*** Begin section ***
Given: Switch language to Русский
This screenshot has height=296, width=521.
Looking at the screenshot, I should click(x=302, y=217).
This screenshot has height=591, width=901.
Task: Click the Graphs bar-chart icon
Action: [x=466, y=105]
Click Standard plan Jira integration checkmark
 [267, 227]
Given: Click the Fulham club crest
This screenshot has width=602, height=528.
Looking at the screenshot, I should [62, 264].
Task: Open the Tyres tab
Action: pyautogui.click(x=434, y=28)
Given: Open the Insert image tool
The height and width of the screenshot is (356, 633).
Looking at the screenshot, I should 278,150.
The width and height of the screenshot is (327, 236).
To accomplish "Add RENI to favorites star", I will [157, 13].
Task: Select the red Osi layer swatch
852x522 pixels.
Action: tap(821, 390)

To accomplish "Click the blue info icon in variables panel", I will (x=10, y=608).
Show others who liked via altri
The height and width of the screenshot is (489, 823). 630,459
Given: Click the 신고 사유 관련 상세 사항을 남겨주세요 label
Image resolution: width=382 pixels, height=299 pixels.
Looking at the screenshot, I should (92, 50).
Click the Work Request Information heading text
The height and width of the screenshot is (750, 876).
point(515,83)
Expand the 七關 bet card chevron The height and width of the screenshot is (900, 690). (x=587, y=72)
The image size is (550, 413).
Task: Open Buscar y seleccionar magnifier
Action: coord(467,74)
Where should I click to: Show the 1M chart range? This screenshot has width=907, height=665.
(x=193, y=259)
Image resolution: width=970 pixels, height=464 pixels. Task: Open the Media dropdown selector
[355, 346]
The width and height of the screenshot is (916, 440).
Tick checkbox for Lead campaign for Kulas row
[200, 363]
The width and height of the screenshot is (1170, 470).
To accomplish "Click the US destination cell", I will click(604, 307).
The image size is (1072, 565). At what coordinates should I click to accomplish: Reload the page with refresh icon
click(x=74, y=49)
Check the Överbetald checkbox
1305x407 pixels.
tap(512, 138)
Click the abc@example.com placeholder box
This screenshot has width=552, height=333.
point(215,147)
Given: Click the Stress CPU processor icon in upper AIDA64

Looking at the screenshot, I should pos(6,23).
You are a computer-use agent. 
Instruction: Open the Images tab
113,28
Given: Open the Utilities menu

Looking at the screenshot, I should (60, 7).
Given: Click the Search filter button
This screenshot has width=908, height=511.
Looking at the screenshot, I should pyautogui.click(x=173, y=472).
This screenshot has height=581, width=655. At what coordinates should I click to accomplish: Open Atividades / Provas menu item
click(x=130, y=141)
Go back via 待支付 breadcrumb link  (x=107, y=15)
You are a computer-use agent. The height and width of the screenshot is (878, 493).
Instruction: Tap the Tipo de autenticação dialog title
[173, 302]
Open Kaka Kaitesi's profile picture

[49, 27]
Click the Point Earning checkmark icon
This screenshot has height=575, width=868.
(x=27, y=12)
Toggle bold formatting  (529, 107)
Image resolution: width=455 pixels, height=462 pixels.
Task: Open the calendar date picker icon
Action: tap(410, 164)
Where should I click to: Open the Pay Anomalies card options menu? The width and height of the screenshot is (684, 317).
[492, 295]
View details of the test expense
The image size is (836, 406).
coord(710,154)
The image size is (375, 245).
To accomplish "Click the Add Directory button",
*** End section ***
_TASK REQUIREMENTS_. How many lines in the records above contain the word "will"? State that number and nothing more.

_RESPONSE_. 3